ПРЕДОСТАВЛЕННЫЙ ОТРЫВОК:
Страница 23 из 126
Шкловский живёт в Петрограде странной, очень бурной и, кажется, очень счастливой жизнью.
Вокруг голод и война, а у Шкловского есть друзья, ученики, литература, и воздух наполнен надеждой, что они с друзьями объяснят мир слов.
Однако он запишет: «В конце зимы все решили бежать из Петербурга».
Но пока на дворе стоял 1919 год, и Шкловский записывал в том тексте, который потом составит «Сентиментальное путешествие»: «Осенью наступал Юденич».
В 1919 году Шкловский женился. Пишет об этом он несколько легкомысленно: «Я женился в 1919-м или 1920 году, при женитьбе принял фамилию жены Корди, но не выдержал характера и подписываюсь Шкловский».
Тут надо сделать оговорку.
Легко вывести из этой фразы много возмущений на тему морали и нравственности.
Это напрасно.
Во-первых, потому что мораль была отменена.

ИСХОДНЫЕ ДАННЫЕ:
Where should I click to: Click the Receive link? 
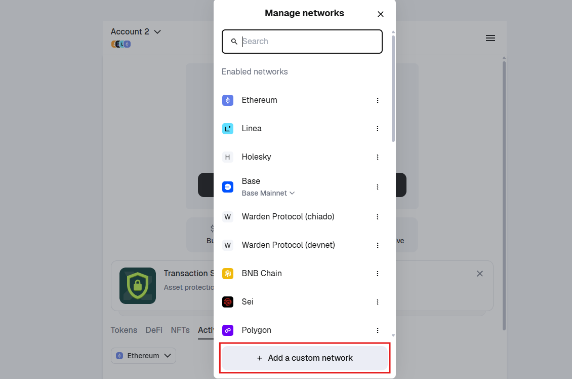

ЗАДАНИЕ: Продолжите отрывок о Шкловском с места, где заканчивается его последнее предложение. Материал никак не связан с отрывком о Шкловском.

ОТВЕТ:
Да и брак был отменён — люди сходились и расходились. Причём не всегда легкомысленно, но очень редко осеняя себя датами и документами.
Во-вторых, об этом хорошо говорил в своих воспоминаниях филолог Чудаков.
Когда он спрашивал Шкловского о времени, была середина 1970-х годов, точнее — 20 июня 1975 года (если судить по записи Чудакова). Чудаков был умный человек и не только записывал остроты, как делали многие, но ещё записывал даты и последовательность событий.
И вот он оговаривается:
«Тут надлежит сразу разъяснить одно недоразумение. Ещё в 70-е годы пошли слухи, что Шкловский многое перезабыл, всё путает и т. д. (У нас почему-то очень торопятся стариков записывать в маразматики — с непонятным удовольствием.)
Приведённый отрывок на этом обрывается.